# Limited Slip - 95 Maxima SE - auto



## Guest (Feb 7, 2003)

Hi,

Does the '95 Maxima SE Automaic have a limited slip differential?


I've got a 95 Maxima SE with 188K miles. I am getting some clicking from the front end whenever I turn. I was told I need Half-shafts... at $240 a piece.
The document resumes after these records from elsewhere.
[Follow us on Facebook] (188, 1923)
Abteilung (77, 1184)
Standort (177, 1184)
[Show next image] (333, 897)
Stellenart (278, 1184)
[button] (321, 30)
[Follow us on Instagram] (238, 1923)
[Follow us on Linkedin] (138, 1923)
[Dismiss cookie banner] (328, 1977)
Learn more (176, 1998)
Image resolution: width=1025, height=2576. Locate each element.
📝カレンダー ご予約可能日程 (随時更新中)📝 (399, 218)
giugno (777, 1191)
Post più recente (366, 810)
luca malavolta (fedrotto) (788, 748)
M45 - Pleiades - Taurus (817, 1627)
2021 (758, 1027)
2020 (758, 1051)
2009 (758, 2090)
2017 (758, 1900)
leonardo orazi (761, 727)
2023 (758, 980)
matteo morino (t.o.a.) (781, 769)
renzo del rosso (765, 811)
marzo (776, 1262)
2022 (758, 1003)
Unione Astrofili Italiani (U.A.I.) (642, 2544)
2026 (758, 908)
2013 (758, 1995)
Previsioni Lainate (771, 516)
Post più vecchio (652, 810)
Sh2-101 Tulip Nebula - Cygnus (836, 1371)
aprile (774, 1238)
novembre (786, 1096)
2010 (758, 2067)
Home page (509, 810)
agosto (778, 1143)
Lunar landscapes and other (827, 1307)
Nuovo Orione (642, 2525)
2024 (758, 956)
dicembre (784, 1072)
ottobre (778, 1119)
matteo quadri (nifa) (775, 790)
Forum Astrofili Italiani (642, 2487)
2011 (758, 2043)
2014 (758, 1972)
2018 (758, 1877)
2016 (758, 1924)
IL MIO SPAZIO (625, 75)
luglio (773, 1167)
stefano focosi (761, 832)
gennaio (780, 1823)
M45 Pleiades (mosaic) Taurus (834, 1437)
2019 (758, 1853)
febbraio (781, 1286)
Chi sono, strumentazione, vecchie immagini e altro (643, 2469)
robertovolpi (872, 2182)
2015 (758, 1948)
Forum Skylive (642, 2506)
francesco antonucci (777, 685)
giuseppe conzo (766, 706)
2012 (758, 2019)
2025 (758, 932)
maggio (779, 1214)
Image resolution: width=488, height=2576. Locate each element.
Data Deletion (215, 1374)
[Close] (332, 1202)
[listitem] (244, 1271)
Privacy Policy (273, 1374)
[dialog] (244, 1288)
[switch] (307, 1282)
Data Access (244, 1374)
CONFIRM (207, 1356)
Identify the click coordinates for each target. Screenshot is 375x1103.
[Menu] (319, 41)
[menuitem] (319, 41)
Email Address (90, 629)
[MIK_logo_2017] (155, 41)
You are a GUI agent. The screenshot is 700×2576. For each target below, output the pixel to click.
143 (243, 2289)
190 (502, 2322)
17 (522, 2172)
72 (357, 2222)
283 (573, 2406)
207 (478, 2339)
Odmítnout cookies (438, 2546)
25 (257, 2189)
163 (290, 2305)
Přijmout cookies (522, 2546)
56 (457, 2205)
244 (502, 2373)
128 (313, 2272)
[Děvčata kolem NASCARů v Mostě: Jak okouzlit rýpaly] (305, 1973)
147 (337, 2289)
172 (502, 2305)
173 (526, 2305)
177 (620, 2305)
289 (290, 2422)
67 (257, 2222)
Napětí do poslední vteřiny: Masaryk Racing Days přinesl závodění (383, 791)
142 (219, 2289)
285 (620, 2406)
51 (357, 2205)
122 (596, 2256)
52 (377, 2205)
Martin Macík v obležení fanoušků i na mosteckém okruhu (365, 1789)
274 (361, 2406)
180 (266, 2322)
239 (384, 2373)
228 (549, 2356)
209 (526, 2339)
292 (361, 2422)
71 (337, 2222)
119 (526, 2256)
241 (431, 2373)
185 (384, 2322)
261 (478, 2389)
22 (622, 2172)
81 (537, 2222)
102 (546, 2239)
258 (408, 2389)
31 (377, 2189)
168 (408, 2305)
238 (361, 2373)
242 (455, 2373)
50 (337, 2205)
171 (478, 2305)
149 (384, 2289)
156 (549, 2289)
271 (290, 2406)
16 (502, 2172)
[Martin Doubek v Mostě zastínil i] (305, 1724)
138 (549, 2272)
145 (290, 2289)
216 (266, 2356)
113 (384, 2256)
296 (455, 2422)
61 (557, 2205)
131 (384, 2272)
Anyone here had theirs replaced?


----------



## Evolution-Autodesign (Dec 9, 2002)

It does not have a limited slip. Only I30T's and some Canadian Maximas had the limited slip. 



Chazzyd said:


> *Hi,
> 
> Does the '95 Maxima SE Automaic have a limited slip differential?
> 
> ...


----------



## Guest (Mar 2, 2003)

I thought Jeff were making LSD available for 4th gens?


----------



## Evolution-Autodesign (Dec 9, 2002)

I've already got them available. They've been out for a few months now. Thanks.




QueenBMax said:


> *I thought Jeff were making LSD available for 4th gens? *


----------



## Guest (Mar 2, 2003)

Evolution-Autodesign said:


> *I've already got them available. They've been out for a few months now. Thanks. *


I know you do silly, I meant for the guy who started this thread... he was asking about LSD.. maybe Jeff's LSD is something he can look into as an optional add on, unless it isn't applicable for autos.


----------



## Evolution-Autodesign (Dec 9, 2002)

My mistake, it's been a long, long day.


----------